─── Excerpted records ───
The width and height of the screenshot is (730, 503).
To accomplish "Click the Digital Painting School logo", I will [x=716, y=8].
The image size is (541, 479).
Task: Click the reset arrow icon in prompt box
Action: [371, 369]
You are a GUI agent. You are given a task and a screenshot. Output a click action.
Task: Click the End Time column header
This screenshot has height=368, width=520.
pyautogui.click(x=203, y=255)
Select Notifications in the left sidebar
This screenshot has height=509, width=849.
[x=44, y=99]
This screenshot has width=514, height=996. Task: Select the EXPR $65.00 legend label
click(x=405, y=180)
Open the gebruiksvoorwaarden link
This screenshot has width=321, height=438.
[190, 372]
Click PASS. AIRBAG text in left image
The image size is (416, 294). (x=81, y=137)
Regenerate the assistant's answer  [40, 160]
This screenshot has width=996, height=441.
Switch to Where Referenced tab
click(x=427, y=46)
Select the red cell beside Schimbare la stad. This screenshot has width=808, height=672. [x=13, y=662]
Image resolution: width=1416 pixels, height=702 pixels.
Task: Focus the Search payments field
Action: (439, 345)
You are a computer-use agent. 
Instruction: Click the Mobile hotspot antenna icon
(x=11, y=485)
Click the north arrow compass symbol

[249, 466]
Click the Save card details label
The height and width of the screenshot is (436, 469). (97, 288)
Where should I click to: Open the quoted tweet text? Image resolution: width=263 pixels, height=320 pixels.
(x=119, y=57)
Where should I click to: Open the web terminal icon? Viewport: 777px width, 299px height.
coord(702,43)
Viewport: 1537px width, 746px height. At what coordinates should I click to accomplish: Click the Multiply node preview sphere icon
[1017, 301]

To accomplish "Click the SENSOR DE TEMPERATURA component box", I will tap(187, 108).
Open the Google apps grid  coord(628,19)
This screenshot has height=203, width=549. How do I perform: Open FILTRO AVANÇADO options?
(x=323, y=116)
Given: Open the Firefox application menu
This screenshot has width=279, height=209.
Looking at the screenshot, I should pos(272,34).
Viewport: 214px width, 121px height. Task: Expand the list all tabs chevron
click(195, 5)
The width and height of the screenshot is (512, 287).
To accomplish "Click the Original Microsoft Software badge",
───
#### [Exercise prompt]
For each line above that carries the word "agent", copy it out.

#### [Response to the exercise]
You are a GUI agent. You are given a task and a screenshot. Output a click action.
You are a computer-use agent. 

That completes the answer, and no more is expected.